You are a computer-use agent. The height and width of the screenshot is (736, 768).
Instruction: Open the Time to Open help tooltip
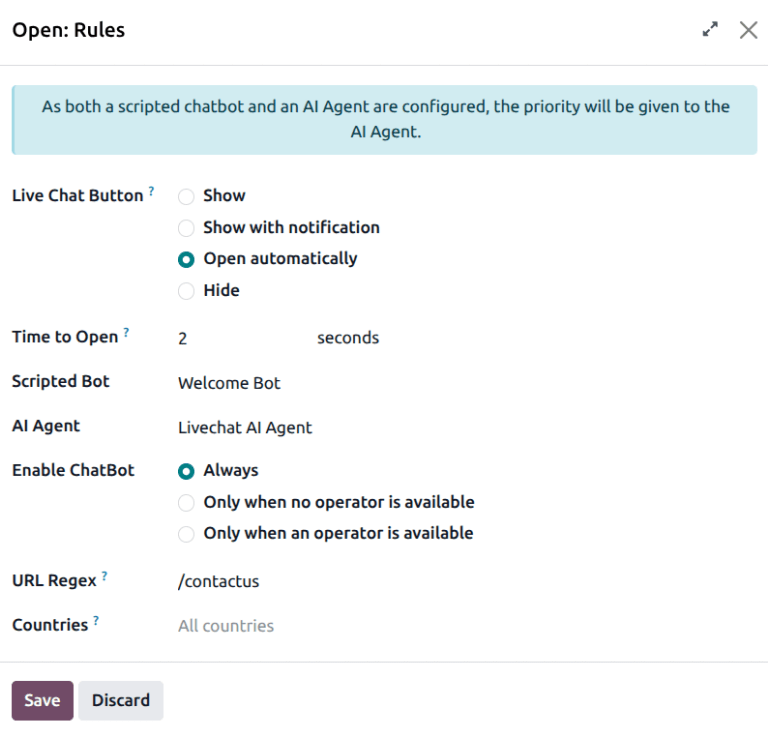tap(126, 331)
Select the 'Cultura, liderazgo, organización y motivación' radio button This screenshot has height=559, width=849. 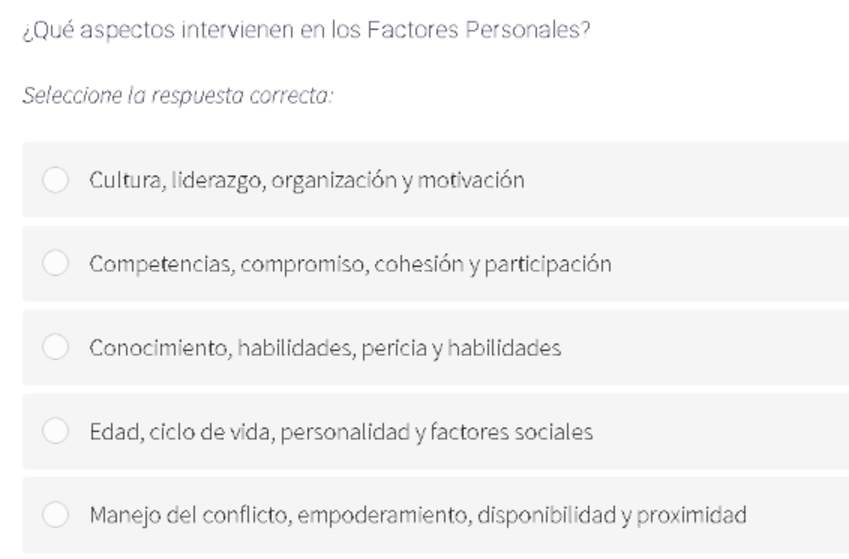click(55, 179)
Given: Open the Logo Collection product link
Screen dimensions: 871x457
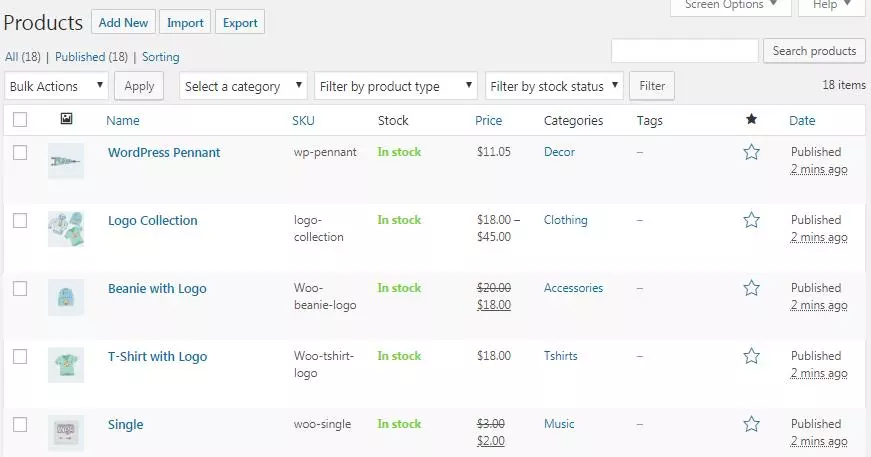Looking at the screenshot, I should click(x=153, y=220).
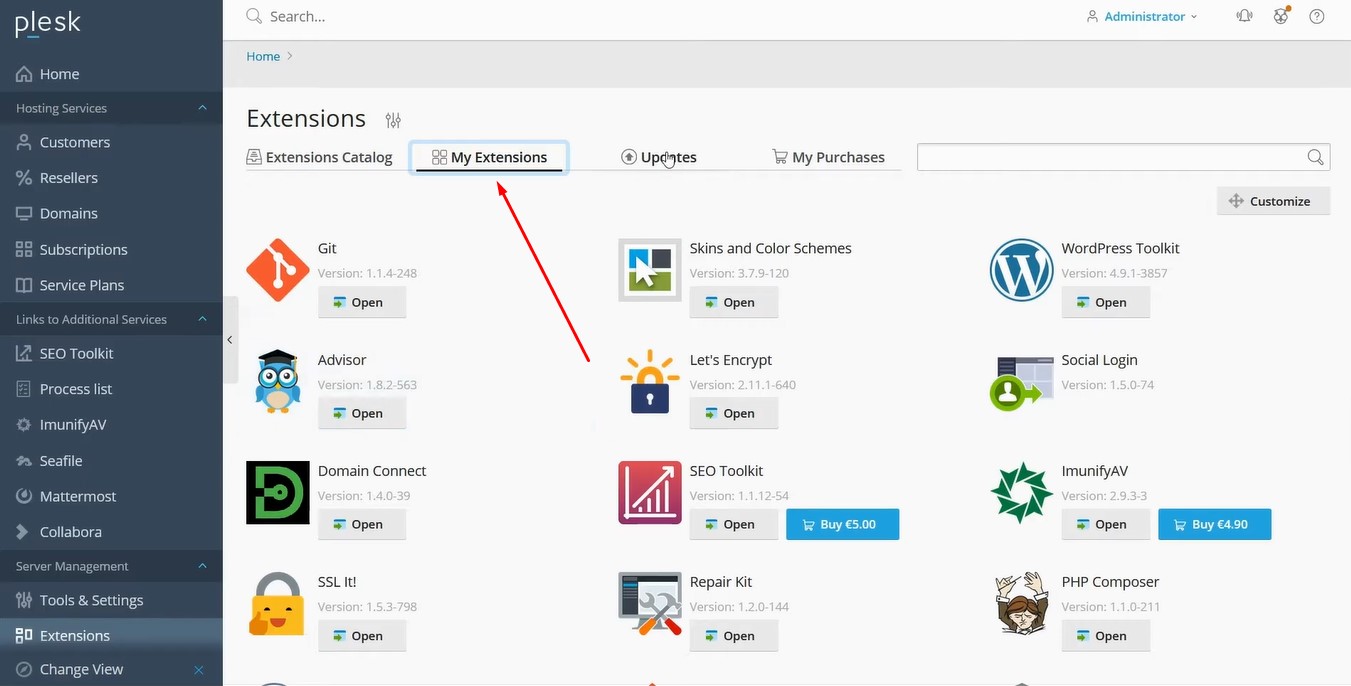Collapse the Hosting Services sidebar section
Image resolution: width=1351 pixels, height=686 pixels.
coord(202,108)
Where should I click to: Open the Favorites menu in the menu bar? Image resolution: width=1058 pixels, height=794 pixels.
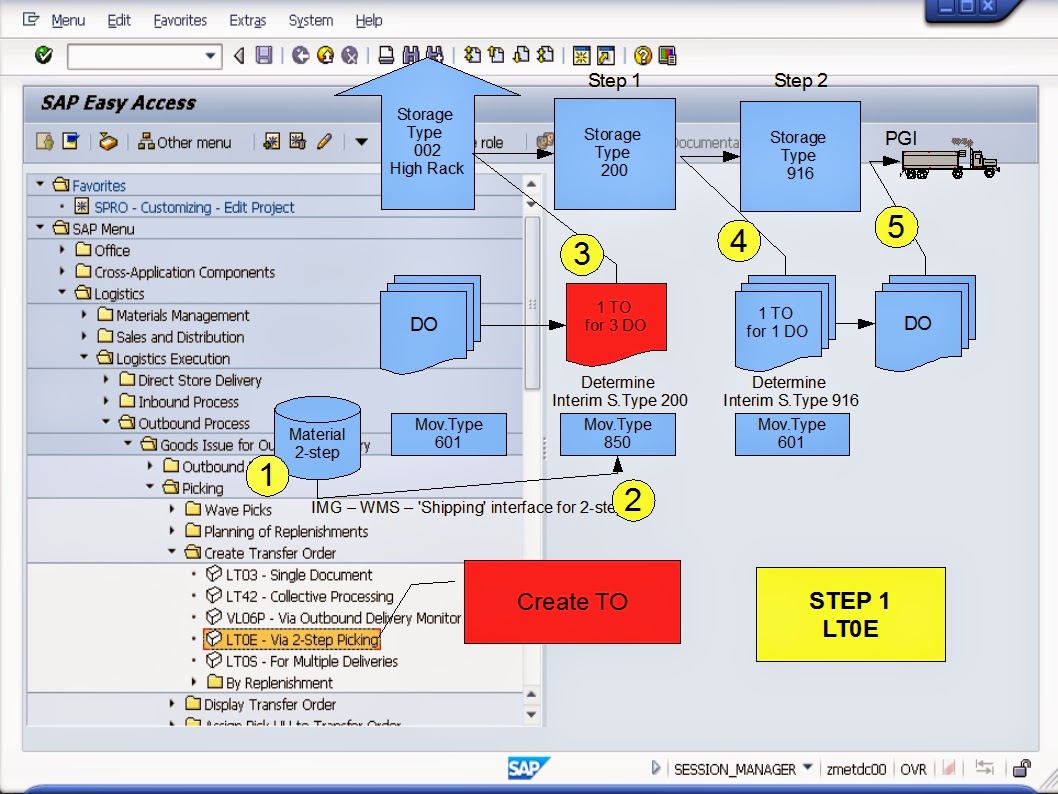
____
What this task involves » Leaving the pictures out, copy exactly the lines from the line that contains "Given: Open the Logo Collection product link" to the last line of the data, both ends included.

Solution to this problem »
Given: Open the Logo Collection product link
Screen dimensions: 871x457
Looking at the screenshot, I should click(x=153, y=220).
Collapse the Hosting Services sidebar section
Image resolution: width=1351 pixels, height=686 pixels.
coord(202,108)
Where should I click to: Open the Favorites menu in the menu bar? Image resolution: width=1058 pixels, height=794 pixels.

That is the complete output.